The Treasury market was steady on Wednesday after the FOMC meeting, with the 10-year yield, a touchstone for many commercial rates, closing two basis points higher at 1.641%, having been up as much at seven at 1.689%
Calm did not last. Bond prices, which move inversely to yields, skidded sharply on Thursday and the 10-year return jumped nine points to finish at 1.729%, while hitting a 14-month high at 1.754% earlier in the day. Rates retreated somewhat on Monday with the 10-year dropping five points to 1.679% from Friday's finish at 1.732%.
Growth and inflation
Two factors are driving interest rates higher.
Economic growth in the US is expected to accelerate this year. The Fed's new projections include a forecast for 6.5% GDP expansion this year, up from 4.2% in the previous estimates last September.
Inflation is also headed for a rapid gain with the headline Personal Consumption Expenditure (PCE) Price index rising to 2.4% from 1.8% and the core rate to 2.2% from 1.8%.
In his press responses, Powell repeated that the Fed considers these gains to be temporary due to the base effects from last year's pandemic collapse in prices.
Concerns about growth and inflation are exacerbated by the $3 trillion in stimulus spending from Washington in the past four months. With the latest $1400 payment hitting consumer accounts this month, another burst of spending comparable to the 7.6% jump in Retail Sales in January could be in order. If that encounters lingering supply shortages from the pandemic lockdown, it would add further upward pressure on prices.
Retail Sales
A final point of worry is the Fed's new inflation averaging policy. This permits prices to range above the target for the time necessary to produce a 2% inflation rate.
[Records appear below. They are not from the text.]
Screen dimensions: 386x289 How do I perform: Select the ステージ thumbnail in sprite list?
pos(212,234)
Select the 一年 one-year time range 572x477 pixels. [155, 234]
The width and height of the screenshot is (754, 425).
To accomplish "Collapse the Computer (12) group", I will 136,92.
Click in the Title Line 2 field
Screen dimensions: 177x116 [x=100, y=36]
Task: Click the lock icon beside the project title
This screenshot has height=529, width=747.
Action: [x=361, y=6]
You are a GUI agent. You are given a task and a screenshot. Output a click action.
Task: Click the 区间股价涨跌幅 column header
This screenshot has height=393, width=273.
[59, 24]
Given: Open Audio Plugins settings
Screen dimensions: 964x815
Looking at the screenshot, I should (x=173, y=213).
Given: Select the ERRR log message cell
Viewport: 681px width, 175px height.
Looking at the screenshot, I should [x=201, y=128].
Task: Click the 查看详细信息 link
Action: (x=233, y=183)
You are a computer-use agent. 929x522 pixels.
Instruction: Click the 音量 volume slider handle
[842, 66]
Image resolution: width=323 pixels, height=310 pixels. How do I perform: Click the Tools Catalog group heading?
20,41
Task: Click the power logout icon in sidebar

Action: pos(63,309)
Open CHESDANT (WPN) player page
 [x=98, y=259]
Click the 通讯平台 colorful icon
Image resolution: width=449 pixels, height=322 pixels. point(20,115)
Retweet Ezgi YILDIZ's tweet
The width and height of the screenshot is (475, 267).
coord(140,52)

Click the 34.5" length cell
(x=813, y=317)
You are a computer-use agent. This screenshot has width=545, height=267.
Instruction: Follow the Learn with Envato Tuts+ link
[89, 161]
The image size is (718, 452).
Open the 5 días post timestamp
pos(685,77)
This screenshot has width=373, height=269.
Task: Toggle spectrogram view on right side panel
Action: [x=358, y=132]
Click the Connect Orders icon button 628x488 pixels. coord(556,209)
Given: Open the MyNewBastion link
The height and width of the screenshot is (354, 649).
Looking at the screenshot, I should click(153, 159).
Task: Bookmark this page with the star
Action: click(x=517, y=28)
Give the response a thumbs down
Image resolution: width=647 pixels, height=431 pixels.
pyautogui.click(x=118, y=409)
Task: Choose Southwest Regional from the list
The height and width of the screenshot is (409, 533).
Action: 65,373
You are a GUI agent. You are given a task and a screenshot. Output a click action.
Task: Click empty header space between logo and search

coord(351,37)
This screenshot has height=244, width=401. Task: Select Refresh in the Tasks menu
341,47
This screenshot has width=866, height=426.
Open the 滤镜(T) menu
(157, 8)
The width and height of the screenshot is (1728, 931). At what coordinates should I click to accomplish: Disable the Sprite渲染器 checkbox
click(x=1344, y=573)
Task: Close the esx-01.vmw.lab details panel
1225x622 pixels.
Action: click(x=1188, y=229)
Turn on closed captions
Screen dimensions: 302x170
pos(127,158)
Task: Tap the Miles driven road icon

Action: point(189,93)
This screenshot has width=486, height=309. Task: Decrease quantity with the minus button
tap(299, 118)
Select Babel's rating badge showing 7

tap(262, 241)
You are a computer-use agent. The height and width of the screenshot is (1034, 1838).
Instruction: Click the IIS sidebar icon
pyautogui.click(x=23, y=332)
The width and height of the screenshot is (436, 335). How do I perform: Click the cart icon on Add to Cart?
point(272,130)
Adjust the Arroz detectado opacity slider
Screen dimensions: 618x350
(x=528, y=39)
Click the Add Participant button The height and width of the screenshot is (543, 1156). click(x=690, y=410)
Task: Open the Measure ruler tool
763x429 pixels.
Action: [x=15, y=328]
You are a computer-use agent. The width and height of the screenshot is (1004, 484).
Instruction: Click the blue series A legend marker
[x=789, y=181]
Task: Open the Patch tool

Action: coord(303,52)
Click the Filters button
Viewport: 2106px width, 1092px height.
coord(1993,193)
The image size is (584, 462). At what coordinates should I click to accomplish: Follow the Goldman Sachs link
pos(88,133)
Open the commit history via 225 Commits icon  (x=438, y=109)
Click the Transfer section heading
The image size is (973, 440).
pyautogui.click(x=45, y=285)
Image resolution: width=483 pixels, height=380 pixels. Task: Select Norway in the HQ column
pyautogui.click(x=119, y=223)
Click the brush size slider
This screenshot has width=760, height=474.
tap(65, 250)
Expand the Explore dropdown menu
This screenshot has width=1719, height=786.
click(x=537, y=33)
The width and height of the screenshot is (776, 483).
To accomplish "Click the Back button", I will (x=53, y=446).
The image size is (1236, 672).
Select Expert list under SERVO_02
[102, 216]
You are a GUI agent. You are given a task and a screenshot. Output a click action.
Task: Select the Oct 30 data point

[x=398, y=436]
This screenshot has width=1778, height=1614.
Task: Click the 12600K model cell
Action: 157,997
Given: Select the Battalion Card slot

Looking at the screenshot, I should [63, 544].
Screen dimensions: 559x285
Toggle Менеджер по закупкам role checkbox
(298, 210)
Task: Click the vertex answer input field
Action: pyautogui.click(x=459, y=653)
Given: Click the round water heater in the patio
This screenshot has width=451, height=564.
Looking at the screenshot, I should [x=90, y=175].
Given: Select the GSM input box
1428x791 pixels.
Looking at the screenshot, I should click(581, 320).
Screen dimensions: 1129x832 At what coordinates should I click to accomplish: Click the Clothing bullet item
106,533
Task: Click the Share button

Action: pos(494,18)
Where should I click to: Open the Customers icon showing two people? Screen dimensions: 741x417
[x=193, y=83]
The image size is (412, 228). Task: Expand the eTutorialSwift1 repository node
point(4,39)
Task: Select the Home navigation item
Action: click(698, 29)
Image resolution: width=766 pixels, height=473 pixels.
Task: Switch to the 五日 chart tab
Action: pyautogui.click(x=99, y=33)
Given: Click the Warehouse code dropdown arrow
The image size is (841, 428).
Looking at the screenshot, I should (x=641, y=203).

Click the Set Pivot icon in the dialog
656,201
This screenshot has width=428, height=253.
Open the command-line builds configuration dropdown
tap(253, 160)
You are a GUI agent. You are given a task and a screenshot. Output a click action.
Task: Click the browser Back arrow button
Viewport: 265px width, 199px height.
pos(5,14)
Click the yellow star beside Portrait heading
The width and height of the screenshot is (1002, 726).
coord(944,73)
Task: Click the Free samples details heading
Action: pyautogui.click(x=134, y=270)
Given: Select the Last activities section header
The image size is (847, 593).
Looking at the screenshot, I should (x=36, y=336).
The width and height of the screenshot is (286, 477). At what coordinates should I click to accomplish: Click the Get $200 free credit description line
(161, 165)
The lack of a definite goal after the inflation success of the last thirty years has somewhat unnerved the bond market. Normally and historically, the Fed would consider a rate hike as soon as inflation flared, taking it as a sign of an overheating economy and the turn of the business cycle.
Markets: Equities and currencies
Equities have taken the rate increases this year in stride. The three major US averages are close to their all-time records.
Once the government's stimulus spending kicks in and the economy is released, however slowly or not, from the remaining pandemic restrictions, growth is expected to accelerate. If the Fed's 6.5% projection is correct it would be the fastest expansion in a generation.
A second reason for the equity complacency is that even with the recent increases, Treasury rates and their commercial reflections, are still well below historical levels.
From October 2016 to August 2019 the 10-year yield was above 2% and from January 2018 to March 2019 it was above 2.5%.
The US economy averaged about 2.5% annual growth in 2017, 2018 and 2019. This year's expected GDP rate is more than twice as fast as those years. The Fed's confidence that the economy can tolerate higher rates seems well placed given the pace of the forecast US expansion
The dollar has benefited from higher US yields though the greenback's gains have been uneven and currency and rate specific.
With Japanese Government Bond (JGB) rates largely stable, the USD/JPY has soared 6% this year, the best US gain in the majors.
European and British sovereign rates have improved but less than Treasuries and the dollar is 3.4% and 2.6% higher in those pairs.
In contrast, against the Canadian dollar, whose bond rates are in step with the US and whose resource economy would be a main beneficiary from a global expansion, the US dollar has lost 2.6% this year.
Conclusion
The Federal Reserve and its chief spokesman Chairman Jerome Powell have been on a policy and rhetorical tightrope this year.
Committed to low rates and accommodative monetary conditions until the US is fully recovered, with $3 trillion in stimulus spending flooding into the economy just as growth and consumption are set to accelerate, the conditions for inflation and even an overheating cycle are closer than they have been since the housing bubble of the last decade.
Rising Treasury and commercial rates are not just a sign of a healing economy. Higher interest rates are a hedge against inflationary and growth excesses.
Mr. Powell cannot acknowledge this obvious benefit for fear of sending rates even higher.